“Era un llokalla, pero no era llokalla jailón,
todavía no”, nos cuenta Óscar Martínez en su segundo libro publicado,
relatándonos pasajes de su juventud entre humor y reflexiones existenciales,
aunque más de lo primero que de lo segundo.
Si 10 de la Mañana de un Domingo Sin Fútbol era
una ventana a la mente, a la imaginación del autor, este libro constituye un
ventanal que da a su alma, a sus recuerdos más tiernos, tanto como a los más
amargos, entre la vulnerabilidad de la infancia y el desprecio a uno mismo, ese
sentimiento que se vuelve tan recurrente en algunos de nosotros, sobre todo
durante la carrera universitaria, entre el marco teórico y el combo de Pampeño.

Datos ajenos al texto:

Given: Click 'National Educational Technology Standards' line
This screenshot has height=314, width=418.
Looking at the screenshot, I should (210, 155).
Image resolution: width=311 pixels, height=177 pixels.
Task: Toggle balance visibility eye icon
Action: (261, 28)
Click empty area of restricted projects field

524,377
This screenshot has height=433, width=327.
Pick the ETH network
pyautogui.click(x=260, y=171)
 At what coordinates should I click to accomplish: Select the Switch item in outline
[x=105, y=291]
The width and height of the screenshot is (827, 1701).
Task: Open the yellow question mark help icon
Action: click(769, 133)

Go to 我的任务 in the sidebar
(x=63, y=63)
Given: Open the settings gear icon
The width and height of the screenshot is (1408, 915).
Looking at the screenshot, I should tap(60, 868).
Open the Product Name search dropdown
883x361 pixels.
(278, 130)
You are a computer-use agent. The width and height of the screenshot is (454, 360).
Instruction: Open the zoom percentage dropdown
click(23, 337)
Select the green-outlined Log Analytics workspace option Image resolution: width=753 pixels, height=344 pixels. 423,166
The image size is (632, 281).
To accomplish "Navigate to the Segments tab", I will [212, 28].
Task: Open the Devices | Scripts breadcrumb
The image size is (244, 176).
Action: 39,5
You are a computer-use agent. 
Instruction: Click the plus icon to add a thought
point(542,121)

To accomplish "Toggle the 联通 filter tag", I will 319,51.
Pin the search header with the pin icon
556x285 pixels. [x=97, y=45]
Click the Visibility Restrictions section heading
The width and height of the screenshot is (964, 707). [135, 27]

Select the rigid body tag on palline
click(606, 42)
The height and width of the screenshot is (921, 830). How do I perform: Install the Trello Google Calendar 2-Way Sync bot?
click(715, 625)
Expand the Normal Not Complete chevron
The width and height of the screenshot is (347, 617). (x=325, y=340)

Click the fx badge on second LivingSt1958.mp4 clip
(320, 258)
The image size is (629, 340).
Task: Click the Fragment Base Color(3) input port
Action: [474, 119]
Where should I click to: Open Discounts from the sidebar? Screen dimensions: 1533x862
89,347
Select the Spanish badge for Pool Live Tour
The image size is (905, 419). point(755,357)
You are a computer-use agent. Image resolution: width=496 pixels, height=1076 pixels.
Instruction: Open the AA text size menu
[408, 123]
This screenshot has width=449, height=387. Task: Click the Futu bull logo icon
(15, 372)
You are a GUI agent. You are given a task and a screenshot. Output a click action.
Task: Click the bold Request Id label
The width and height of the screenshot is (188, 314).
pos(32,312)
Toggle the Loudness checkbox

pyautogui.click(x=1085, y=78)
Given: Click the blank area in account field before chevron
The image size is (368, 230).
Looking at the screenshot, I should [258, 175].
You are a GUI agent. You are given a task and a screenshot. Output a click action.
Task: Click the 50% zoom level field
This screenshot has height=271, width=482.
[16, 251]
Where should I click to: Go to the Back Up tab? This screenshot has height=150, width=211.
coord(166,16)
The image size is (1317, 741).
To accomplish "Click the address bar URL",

Óscar Martínez se desnuda en breves cuentos,
hablando de ver mujeres desnudas antes de los 5 años, con un arbusto más bien
parecido al de un animal sin dientes. Se quita los pellejos del decoro y el
recato. Acaso sus familiares y amigos se sintieran atracados en lo más íntimo,
sepan comprender que el oficio del escritor, entre otras cosas, se nutre de la
infidencia.
La lectura es rápida y amena: nos habla un
amigo, con cercanía y franqueza. Nos cuenta sobre las peripecias que tuvo que
atravesar para ratificar su legítimo nombre en su carnet de identidad, pesadilla
boliviana que ha sulfurado a más de uno a lo largo de todo el territorio
nacional. Nos escribe, casi cantando, cómo se compone una pelea en un boliche
de Sopocachi en la que se enfrentan un paisano y un gringo mal encachado.
Es interesante tener la oportunidad de analizar
la biografía a tras bambalinas de un escritor, no solo por el ejercicio morboso
de espiar la vida privada a través de una ventana, hecho que podría ser el
principal gancho comercial de esta publicación, sino más bien, porque tal como
actúa el universo, que se refleja lo macroscópico en lo microscópico y
viceversa, nos podemos encontrar con la sorpresa de enfrentarnos a un espejo.
Sí, a nosotros también nos pasó, de una forma u otra, que los tres padres y una
madre que fue el mejor de los tres, que la profesora de colegio que creía en
ella más que en los demás, que los bares en Potosí, o en Tarija, o en La Paz, o
que esa angustia interminable provocada por saberse una decepción para mamá.
Estas crónicas, en la inocencia de su sinceridad,
cavan en lo profundo del ser humano como tal, articulado este, como un títere,
por los hilos de la memoria y la nostalgia. A su vez, como escenario para este
personaje, el autor repasa la evolución atolondrada de una ciudad que tanto
abraza como patea.
Me causa cierto alivio, sin embargo, conocer a
Óscar, pudiendo seguir, a parcialidad, algunos detalles de su vida actual en
las redes sociales. Quizás, si no lo conociera, me preguntaría si el autor de
estas crónicas habría logrado, por fin, pensar como blanco y convertirse en un
jailón, iniciar una carrera en letras, con la valentía para leer que esta
exige, o cumplir su sueño de ser cocinero y andar comiendo en los mejores
restaurantes de La Paz. Gracias a la providencia, lo conozco y sé que está bien
parado, sé que inició y finalizó dos carreras, la de psicología y la de
antropología; sé que se encuentra esta noche ante nosotros, presentando su
segundo libro luego del éxito arrasador del primero y, bueno, la verdad es que
no sé qué tal cocina pues nunca he tenido la suerte de probarle un plato, pero
en definitiva sé que se pampea seguido por los mejores restaurantes de La Paz,
no perdiendo la oportunidad de sacarle fotos a sus manjares culinarios para
mostrarlos a sus contactos, quienes reaccionamos entre envidia y admiración, y
esto, en definitiva, lo convierte en un llokalla jailón.